Real World Hadoop in the Enterprise is targeted towards the Java Developer and assumes working knowledge of Java programming in Eclipse and comfort in a Unix shell environment. We will go well beyond the "Hello World" word-count example into practical, applied uses of Hadoop in large-scale real-world scenarios, including fraud detection, algorithmic trading, and data mining. Students will develop in an environment architected for a dynamically changing business-rule driven infrastructure with multiple disparate data sources and large-scale datasets on a real Hadoop/Drools cluster.

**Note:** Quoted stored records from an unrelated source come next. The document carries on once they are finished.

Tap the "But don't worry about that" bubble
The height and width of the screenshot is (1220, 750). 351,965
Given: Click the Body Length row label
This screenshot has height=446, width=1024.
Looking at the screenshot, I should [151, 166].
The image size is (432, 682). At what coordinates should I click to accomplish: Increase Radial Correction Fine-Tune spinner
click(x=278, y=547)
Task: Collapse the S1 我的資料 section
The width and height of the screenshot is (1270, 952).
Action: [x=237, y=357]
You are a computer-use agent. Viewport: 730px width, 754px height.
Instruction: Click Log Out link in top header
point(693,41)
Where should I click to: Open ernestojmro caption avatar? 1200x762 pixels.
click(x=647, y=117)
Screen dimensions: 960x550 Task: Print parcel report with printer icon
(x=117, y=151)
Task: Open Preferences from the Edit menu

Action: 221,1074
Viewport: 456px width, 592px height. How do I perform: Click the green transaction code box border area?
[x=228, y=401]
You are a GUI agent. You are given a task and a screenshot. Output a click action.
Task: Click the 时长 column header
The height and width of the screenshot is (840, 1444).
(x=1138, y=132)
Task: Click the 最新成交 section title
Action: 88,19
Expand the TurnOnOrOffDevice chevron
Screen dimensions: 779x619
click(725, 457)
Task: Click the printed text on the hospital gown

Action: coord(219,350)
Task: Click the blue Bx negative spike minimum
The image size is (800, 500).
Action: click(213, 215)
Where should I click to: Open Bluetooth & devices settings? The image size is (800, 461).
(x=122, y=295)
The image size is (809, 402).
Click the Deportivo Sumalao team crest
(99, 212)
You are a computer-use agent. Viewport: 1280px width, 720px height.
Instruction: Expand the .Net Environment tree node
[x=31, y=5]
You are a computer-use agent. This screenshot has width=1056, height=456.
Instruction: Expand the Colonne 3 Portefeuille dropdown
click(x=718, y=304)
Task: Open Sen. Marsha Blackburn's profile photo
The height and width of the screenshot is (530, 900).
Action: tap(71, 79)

Apache Hadoop is an OpenSource™ framework for creating reliable and distributable compute clusters. Credited with the IBM Watson Jeopardy win in 2011, Hadoop can be used (with other related frameworks) to process large unstructured or semi-structured data sets from multiple sources to dissect, classify, learn from and make suggestions for business analytics, decision support, and other advanced forms of machine intelligence.

Key Learning Areas

  • Learn practical, advanced uses of Hadoop, targeted at the developer experience.
  • Explore real-world scenarios such as fraud detection and data mining with concrete examples.
  • Learn by doing: Develop a Hadoop architecture on a real Hadoop/Drools cluster.
  • Focused learning via Hands-on-Labs throughout the course.

Course Outline

  • Map/Reduce
  • Hadoop Architecture
  • Retrieving and Localizing Data
  • Feeding Hadoop in the Enterprise
  • Scheduling the YARN
  • Machine Learning with Mahout
  • Applying Business Rules with Drools
  • Pig and Pig Pipelines
  • Working with Hive
  • Testing, Performance, and Troubleshooting
  • Other Optional Topics: Storm Project, Apache Kafka, Cassandra Bolt

Who Benefits

This class is focused on the Hadoop 2.6 release, but most features can be used on earlier 2.x releases.

This hands-on class is approximately 40/60 lab to lecture ratio, combining engaging lecture, demos, group activities and discussions with comprehensive machine-based practical programming labs and project work.


Attending students should have practical skills or hands-on experience in developing Java with Eclipse.